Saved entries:
#####

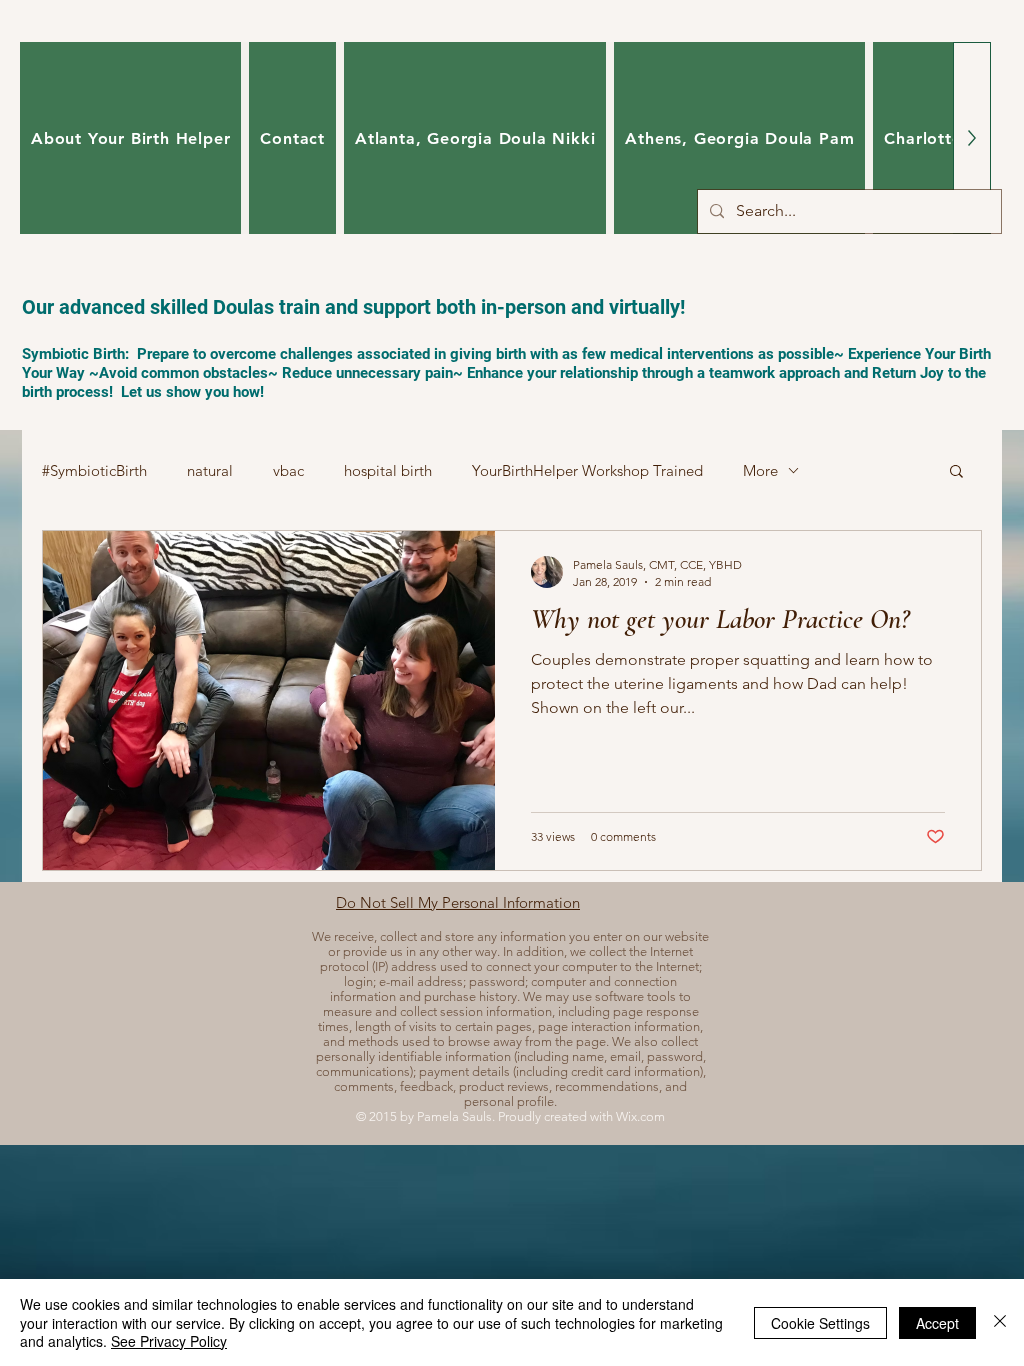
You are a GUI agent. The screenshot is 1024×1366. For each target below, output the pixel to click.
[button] (956, 472)
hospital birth (388, 470)
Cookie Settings (820, 1323)
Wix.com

#####

Although the records contain pictures, print only the rest, exactly as written.

You are a GUI agent. The screenshot is 1024×1366. For each target below, output the pixel to click.
[button] (956, 472)
hospital birth (388, 470)
Cookie Settings (820, 1323)
Wix.com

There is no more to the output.